Once the line containing "Click the sidebar" is located in the records below, repeat it and all lines that follow it exactly, leaving out any picture.

◆ **Saved entries**
- - -

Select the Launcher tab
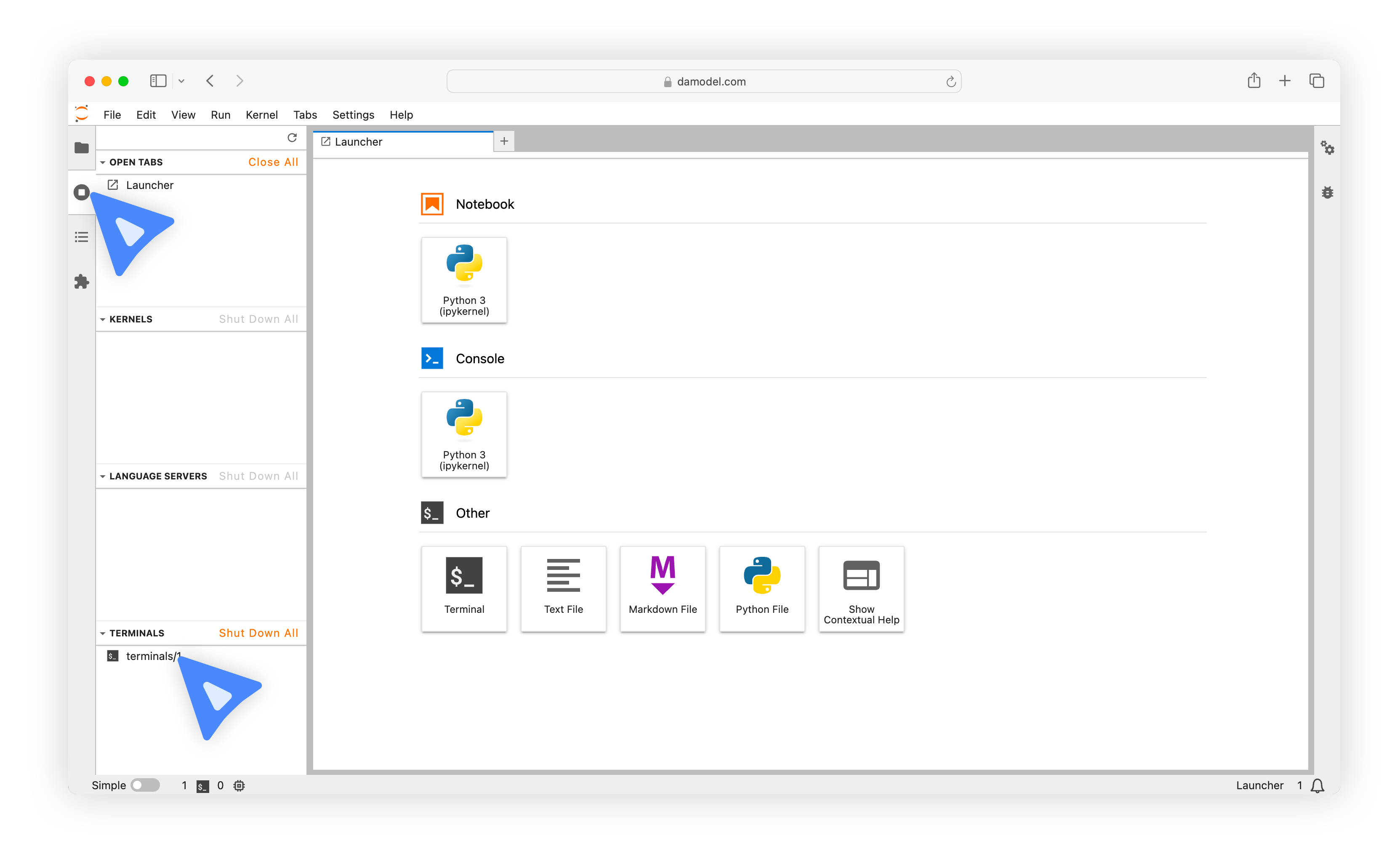 [x=405, y=141]
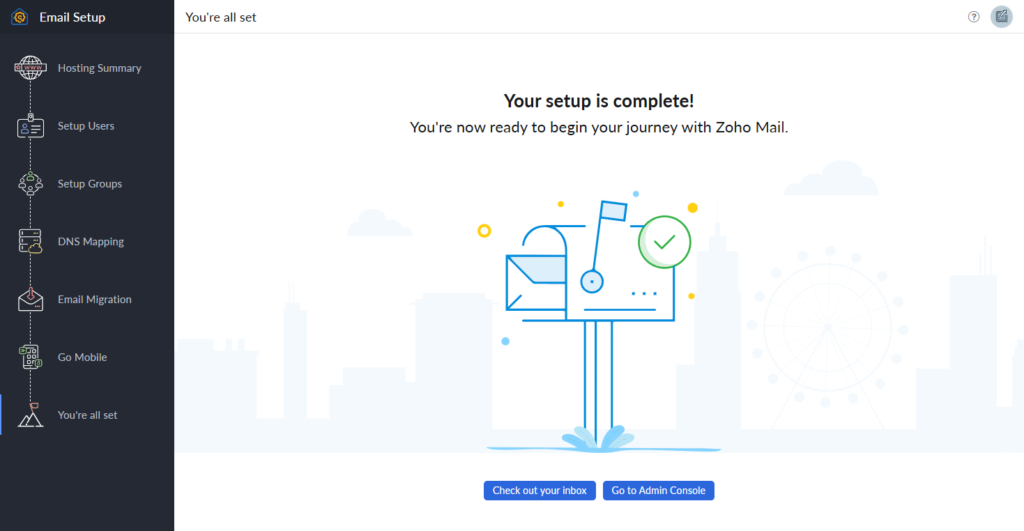Click the You're all set flag icon

[30, 415]
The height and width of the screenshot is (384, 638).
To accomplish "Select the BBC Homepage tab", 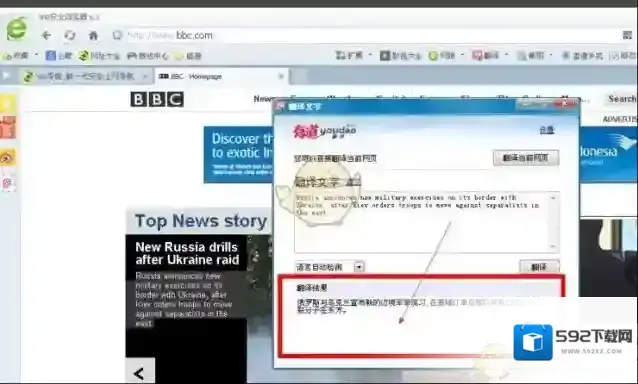I will (x=221, y=76).
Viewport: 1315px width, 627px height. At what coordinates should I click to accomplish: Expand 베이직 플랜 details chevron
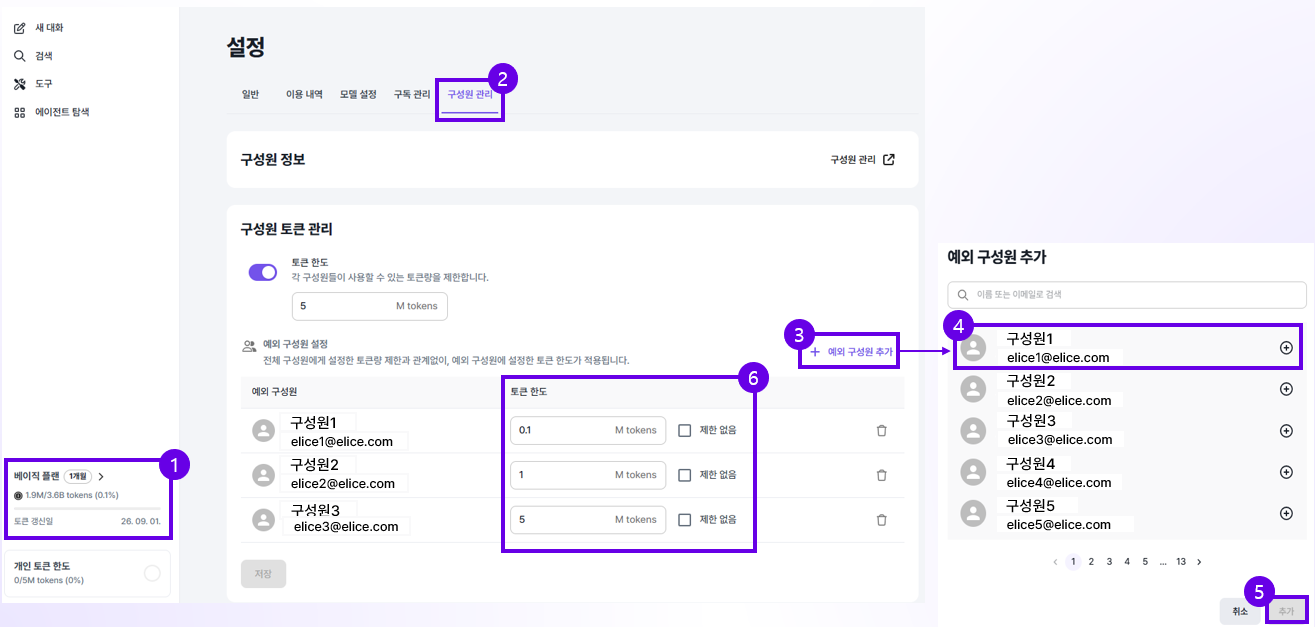[x=101, y=477]
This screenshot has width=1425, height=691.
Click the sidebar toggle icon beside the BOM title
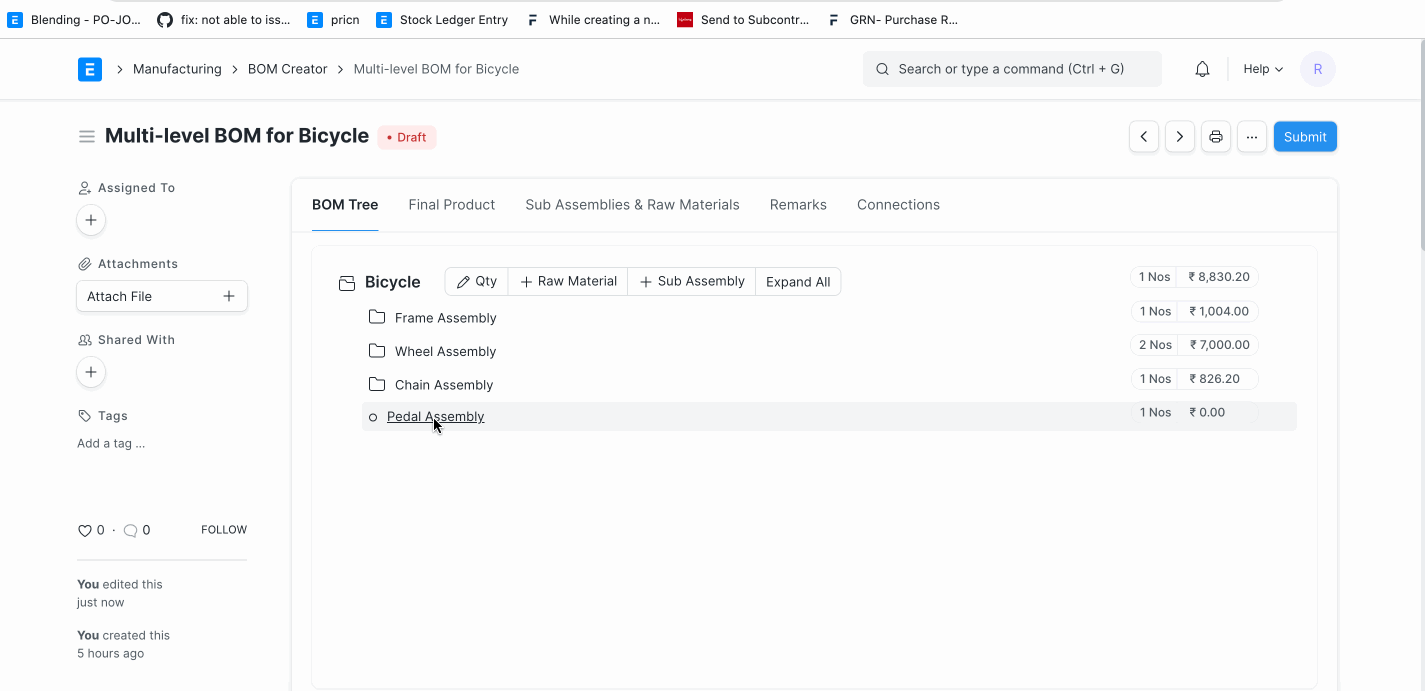[87, 136]
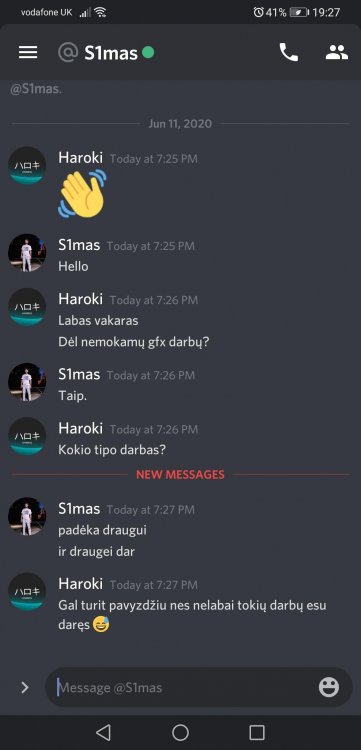Tap the Android back navigation button
Viewport: 361px width, 750px height.
[x=103, y=732]
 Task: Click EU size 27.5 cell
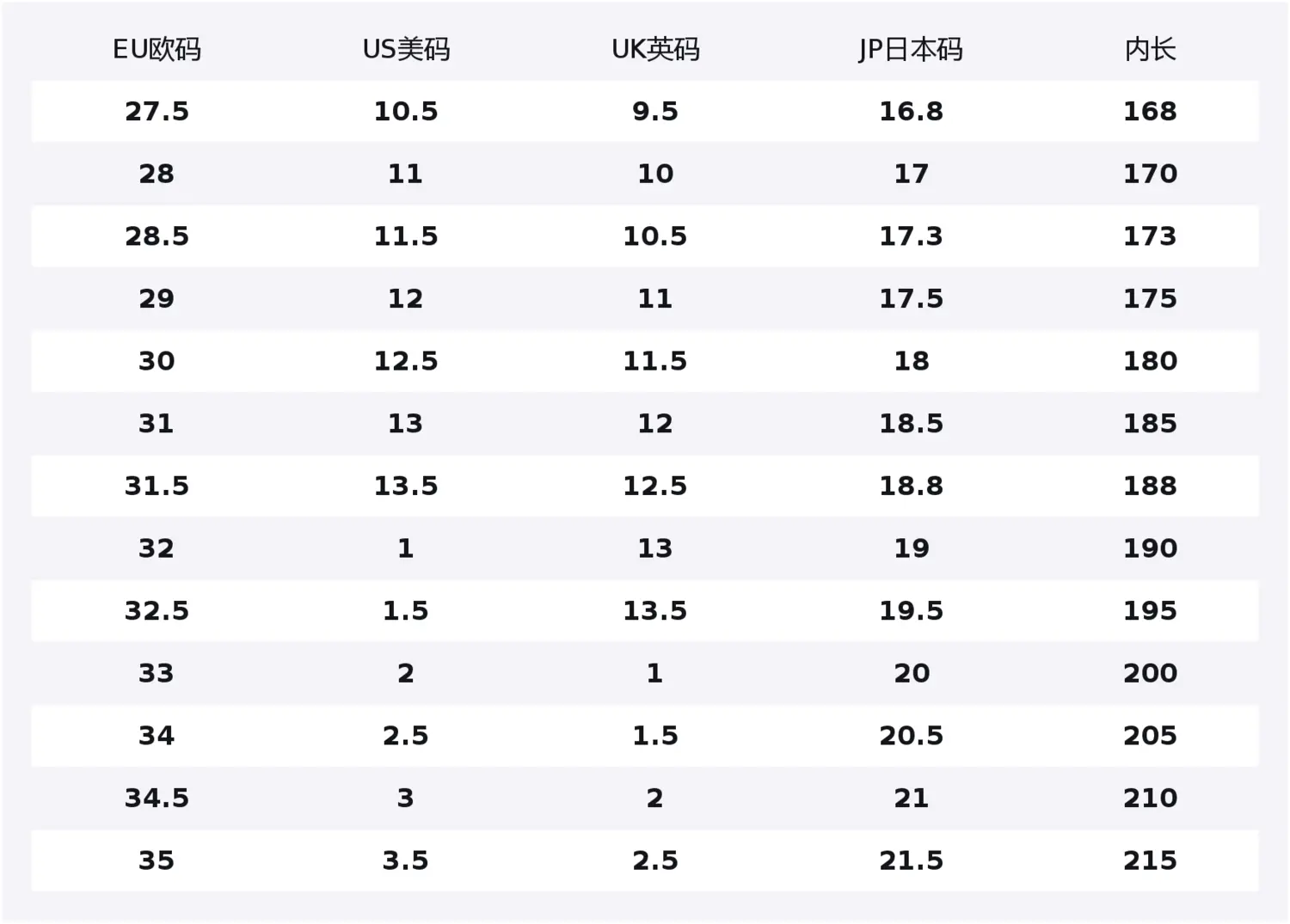pyautogui.click(x=157, y=112)
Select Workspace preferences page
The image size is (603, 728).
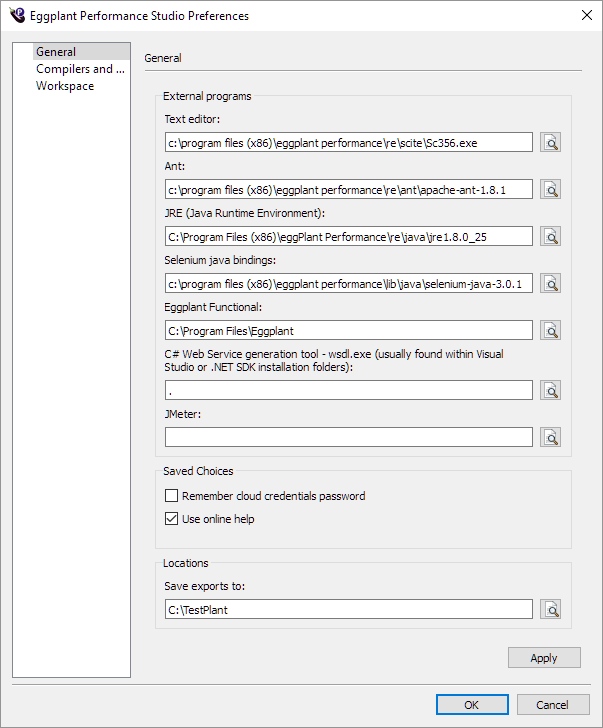coord(65,86)
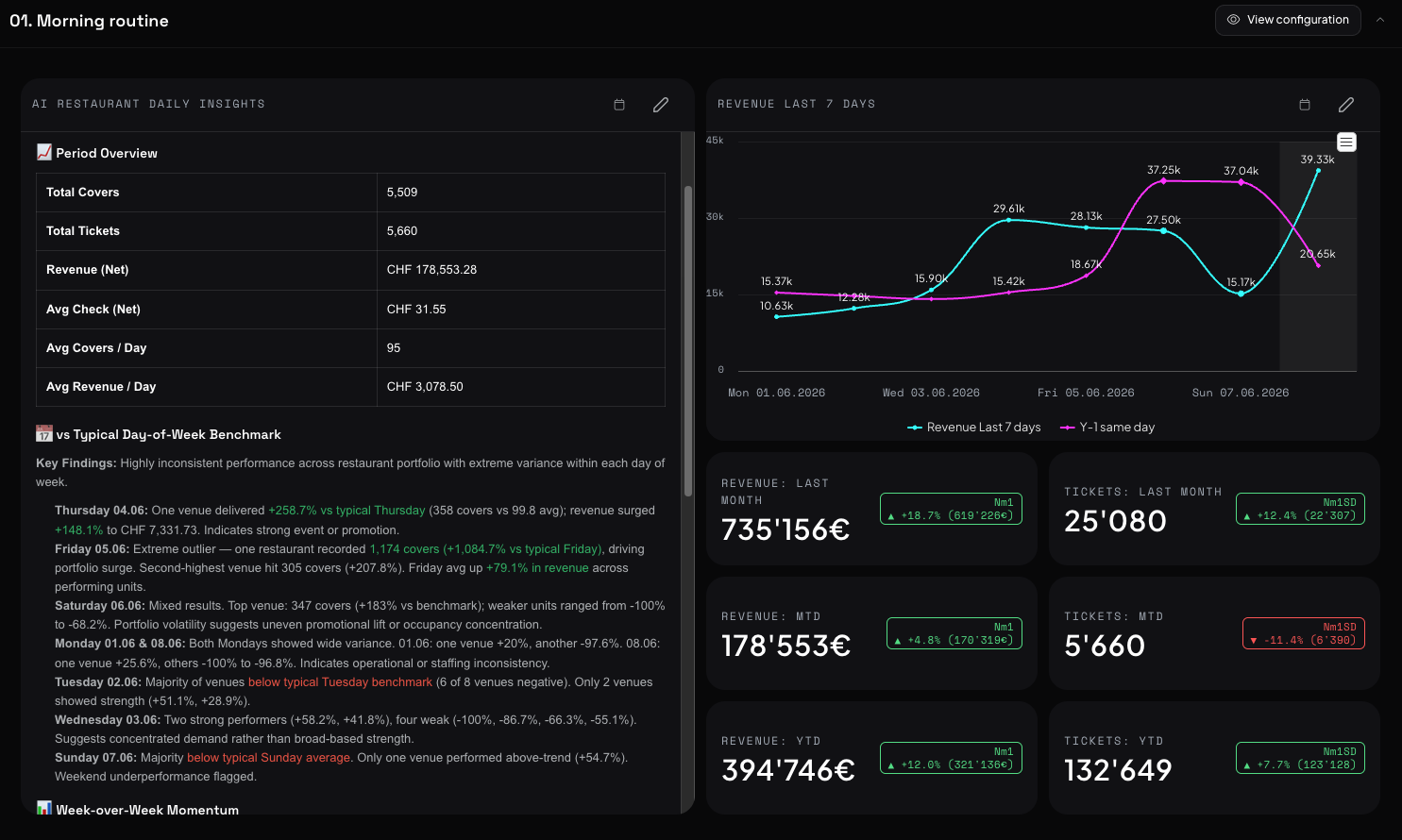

- - -

◆ **YOUR SOLUTION**
Click the sidebar toggle icon beside the BOM title
[87, 136]
Tap the Android back navigation button
Viewport: 361px width, 750px height.
[x=103, y=732]
 Task: Click EU size 27.5 cell
pyautogui.click(x=157, y=112)
Select Workspace preferences page
The image size is (603, 728).
coord(65,86)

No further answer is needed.